Postby A_Gupta » 12 Oct 2014 10:15

Anujan wrote:A_gupta-ji Good point, but i'd like to suggest another perspective. The areas we are talking about in the middle east is not densely populated. Population of Syria is twice that of Mumbai. The area we are talking about is not large either. Area of Syria is half that of Maharashtra. They have a few important cities, random towns here and there. Same with Eyeraq. The latest town about which the world world is going gaga: Kobani, has a population of 50,000. Half are going to be women, probably a third children and a third old. Generously about 7,000 are fighting age. Who are probably no match for 2,000 well armed and trained yahoos with tanks and RPGs. So this "stunning progress" etc need to be taken with a pinch of salt.


Anujan, that cuts both ways. Afghanistan or Iraq don't need 100s of thousands of troops if the militias they have to face are of the order of a few thousand.

▶ [Data records]:
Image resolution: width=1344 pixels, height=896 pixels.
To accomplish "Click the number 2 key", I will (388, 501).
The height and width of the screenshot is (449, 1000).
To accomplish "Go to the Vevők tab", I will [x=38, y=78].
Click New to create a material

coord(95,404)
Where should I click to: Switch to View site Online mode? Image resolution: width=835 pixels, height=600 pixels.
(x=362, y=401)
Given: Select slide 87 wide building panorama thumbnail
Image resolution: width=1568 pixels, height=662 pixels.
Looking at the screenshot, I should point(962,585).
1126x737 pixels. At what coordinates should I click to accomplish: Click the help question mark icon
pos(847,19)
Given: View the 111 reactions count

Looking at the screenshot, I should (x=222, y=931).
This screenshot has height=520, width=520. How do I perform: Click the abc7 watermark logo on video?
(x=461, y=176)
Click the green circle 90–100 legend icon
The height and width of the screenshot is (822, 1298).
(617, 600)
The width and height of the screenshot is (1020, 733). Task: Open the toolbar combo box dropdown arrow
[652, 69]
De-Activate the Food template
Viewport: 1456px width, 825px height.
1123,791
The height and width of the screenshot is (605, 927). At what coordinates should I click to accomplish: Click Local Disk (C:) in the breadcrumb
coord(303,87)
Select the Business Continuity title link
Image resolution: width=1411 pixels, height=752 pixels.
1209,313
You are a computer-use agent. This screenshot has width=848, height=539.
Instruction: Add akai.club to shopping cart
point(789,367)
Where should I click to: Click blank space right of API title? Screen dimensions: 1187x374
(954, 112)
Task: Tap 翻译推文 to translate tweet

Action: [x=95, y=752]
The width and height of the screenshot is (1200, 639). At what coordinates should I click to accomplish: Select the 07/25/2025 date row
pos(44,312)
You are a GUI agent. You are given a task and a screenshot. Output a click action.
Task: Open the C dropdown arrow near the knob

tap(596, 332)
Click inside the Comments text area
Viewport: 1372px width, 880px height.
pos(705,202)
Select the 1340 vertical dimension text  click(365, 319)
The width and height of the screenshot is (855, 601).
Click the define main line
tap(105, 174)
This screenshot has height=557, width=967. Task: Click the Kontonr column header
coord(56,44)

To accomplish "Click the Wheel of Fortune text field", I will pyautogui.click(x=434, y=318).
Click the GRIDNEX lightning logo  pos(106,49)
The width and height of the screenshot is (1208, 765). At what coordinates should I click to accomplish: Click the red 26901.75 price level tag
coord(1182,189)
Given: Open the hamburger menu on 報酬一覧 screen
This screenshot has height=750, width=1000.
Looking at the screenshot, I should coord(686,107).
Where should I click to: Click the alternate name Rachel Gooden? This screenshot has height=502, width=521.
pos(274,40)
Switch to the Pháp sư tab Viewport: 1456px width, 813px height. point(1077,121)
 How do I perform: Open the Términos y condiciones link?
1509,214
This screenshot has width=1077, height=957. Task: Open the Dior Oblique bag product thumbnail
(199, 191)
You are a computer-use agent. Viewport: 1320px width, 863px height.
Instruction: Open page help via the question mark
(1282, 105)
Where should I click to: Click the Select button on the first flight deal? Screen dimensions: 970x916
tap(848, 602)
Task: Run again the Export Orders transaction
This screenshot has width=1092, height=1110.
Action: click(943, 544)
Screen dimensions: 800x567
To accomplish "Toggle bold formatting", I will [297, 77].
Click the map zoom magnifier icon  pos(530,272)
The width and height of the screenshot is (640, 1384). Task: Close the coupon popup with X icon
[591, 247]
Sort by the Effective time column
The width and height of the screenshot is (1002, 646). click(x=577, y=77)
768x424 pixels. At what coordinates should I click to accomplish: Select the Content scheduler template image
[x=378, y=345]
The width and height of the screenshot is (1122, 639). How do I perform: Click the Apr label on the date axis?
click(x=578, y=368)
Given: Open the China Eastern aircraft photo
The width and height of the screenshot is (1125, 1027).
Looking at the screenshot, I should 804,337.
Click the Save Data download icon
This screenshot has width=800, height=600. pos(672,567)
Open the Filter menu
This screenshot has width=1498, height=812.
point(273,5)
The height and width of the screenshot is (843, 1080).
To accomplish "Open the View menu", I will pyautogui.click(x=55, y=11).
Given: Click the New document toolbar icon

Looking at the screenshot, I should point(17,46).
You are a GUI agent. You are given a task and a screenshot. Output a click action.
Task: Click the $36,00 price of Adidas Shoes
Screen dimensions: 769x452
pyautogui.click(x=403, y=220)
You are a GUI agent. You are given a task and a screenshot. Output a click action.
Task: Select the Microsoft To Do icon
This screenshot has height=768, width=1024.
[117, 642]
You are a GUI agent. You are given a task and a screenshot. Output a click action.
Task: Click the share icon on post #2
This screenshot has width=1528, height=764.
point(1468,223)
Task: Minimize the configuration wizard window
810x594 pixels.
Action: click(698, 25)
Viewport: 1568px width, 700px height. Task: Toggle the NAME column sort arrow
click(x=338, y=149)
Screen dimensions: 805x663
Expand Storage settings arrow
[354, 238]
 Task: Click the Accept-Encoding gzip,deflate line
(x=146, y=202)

▶ [Apply what you read]:
[a] In the forum post on the Middle East, what population is given for Kobani?
[b] Carry the forum post on troop and militia numbers in the Middle East forward from where it stops.

▶ [Answers for this exercise]:
[a] 50,000

[b]
....The deal with "terrorist" organizations who capture and hold territory is that they arent terrorist organization at all. They are state supported entities with a proper hierarchy, chain of command, logistics and a strategic plan of how to capture and expand territory. ISIS is not a band or rogue "non-state" actors. They most definitely have state support for intel and strategy. They most definitely have a hierarchy, chain of command, discipline and payroll. Anyone remember "rag tag band of tribal raiders" who invaded JK?


No doubt, but how was Pakistan in the case of the Taliban able to create rapidly forces that could defeat Soviet-trained Afghans? Likewise, ISIS is able to defeat US-trained Iraqis. The Peshmerga that don't have any official state sponsors apparently are a bit better. Despite Iranian and Russian backing, the Syrian army is barely able to hold its own with ISIS. Why is some state sponsorship so much more effective than other state sponsorship?

1. This idea that it takes years of training to make an effective fighter is probably a bit of an illusion the military-industrial complex likes to sell us.

2. Motivation and clarity of objectives is probably very important to creating effective fighters.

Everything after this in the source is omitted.